(di Samantha Agrò)
I rapporti intimi tra moglie e
marito non possono essere visti come un obbligo coniugale. In
una sentenza pronunciata contro la Francia, destinata a
diventare un punto fermo nella lotta alla violenza domestica, la
Corte europea dei diritti umani (Cedu) ha stabilito che in caso
di divorzio nessuna donna può essere considerata "in torto" dai
tribunali per aver rifiutato rapporti intimi.
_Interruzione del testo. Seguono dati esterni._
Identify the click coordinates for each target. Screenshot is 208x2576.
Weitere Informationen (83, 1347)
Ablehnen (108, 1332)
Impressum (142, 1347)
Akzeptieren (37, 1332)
La motivazione dei
giudici di Strasburgo è netta: imporre il sesso come dovere
coniugale "è in contrasto con la libertà sessuale, il diritto
all'autonomia corporea e l'obbligo degli Stati di prevenire la
violenza domestica e sessuale".
A fare ricorso alla Cedu era stata una donna francese di 69
anni che, dopo ventotto anni di matrimonio e quattro figli, nel
2012 aveva chiesto il divorzio dal marito, sostenendo che l'uomo
aveva dato priorità alla carriera a scapito della vita familiare
ed era stato irascibile, violento e offensivo. Accuse a cui lui
si era opposto chiedendo a sua volta di attribuire a lei la
colpa, poiché si era sottratta ai suoi doveri coniugali
smettendo di avere rapporti sessuali.
In primo grado i giudici hanno scelto una posizione neutrale:
hanno ritenuto che i problemi di salute della donna, causati da
un incidente nel 2005 e da un'ernia, fossero una motivazione
valida per giustificare l'assenza di rapporti intimi nella
coppia. Di conseguenza, ha stabilito che non vi fossero basi per
attribuire la colpa del divorzio a nessuno dei due coniugi. La
battaglia legale è tuttavia proseguita: la donna ha presentato
appello, vedendosi però in secondo grado attribuire la colpa
esclusiva del fallimento del matrimonio costringendola a pagare.
Tra le motivazioni spicca una frase che fa discutere: "I dati
medici non possono giustificare il continuo rifiuto di rapporti
intimi col marito". Una posizione confermata anche in Cassazione
nel 2020.
A quel punto gli avvocati della donna, sostenuti anche dal
Collettivo femminista contro gli stupri (Cfcv), hanno portato il
caso a Strasburgo invocando l'articolo 8 della Convenzione
europea dei diritti umani che tutela il rispetto della vita
privata e familiare. La Cedu le ha infine dato ragione su tutta
la linea. "Il consenso al matrimonio non può implicare quello a
rapporti sessuali futuri. Pensare il contrario significherebbe
negare la natura riprovevole dello stupro coniugale", hanno
evidenziato i togati di Strasburgo. Il messaggio è
inequivocabile: il consenso deve essere libero, consapevole e
legato al momento specifico e alle circostanze, non qualcosa di
dato per scontato. Una sentenza netta nei confronti delle
autorità pubbliche francesi: la Corte ha affermato di non
riuscire "a individuare alcuna ragione" per "giustificare"
l'ingerenza "nella sfera della sessualità".